• Objective: Starting at the line that contains "Screen dimensions: 580x584" and continuing through the end of the entries, rename "divider line" to "separator line" and leave everything else unchanged. Write out only those lines, and omit the pictures.

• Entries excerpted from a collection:
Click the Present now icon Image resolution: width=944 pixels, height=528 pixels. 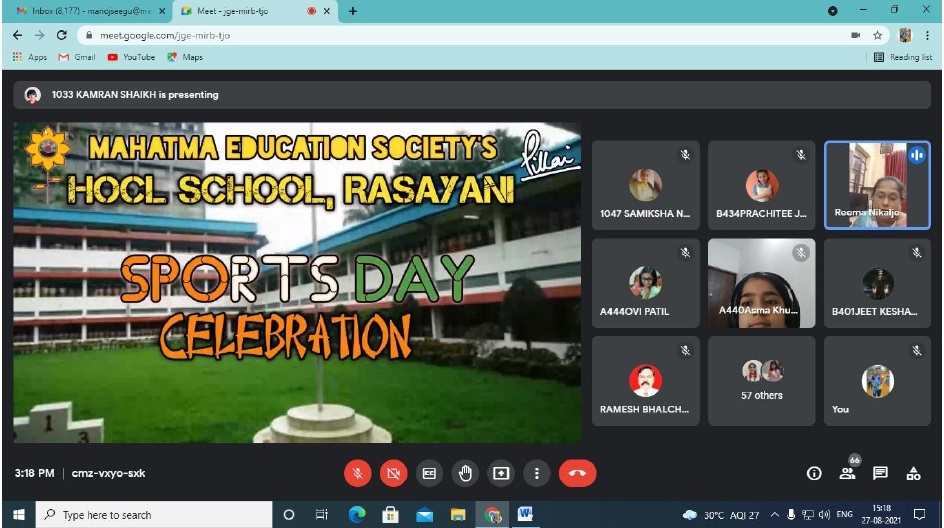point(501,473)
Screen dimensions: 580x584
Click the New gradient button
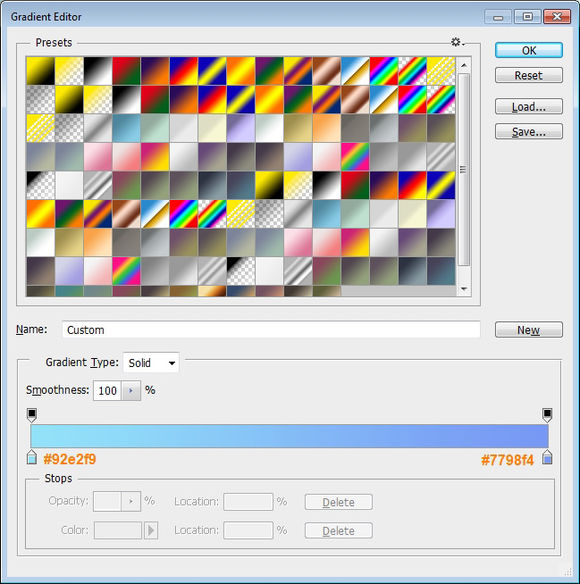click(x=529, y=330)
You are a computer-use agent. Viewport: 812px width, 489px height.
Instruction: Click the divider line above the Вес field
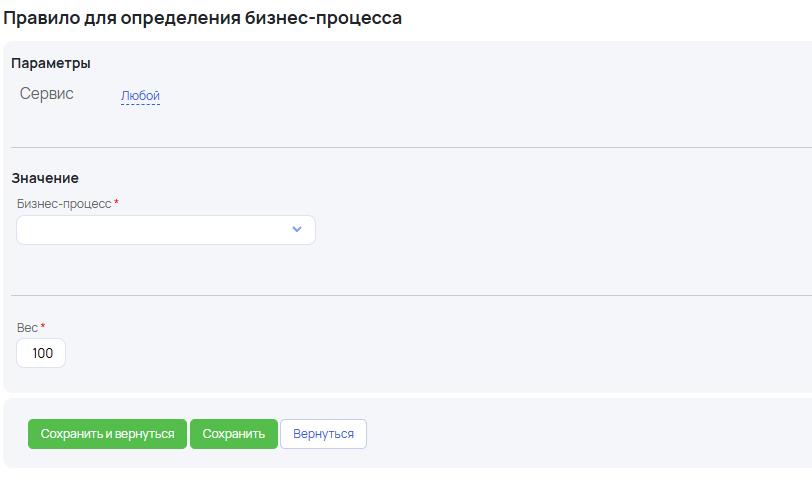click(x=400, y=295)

• Written answer:
Screen dimensions: 580x584
Click the New gradient button
click(x=529, y=330)
You are a computer-use agent. Viewport: 812px width, 489px height.
Instruction: Click the separator line above the Вес field
click(x=400, y=295)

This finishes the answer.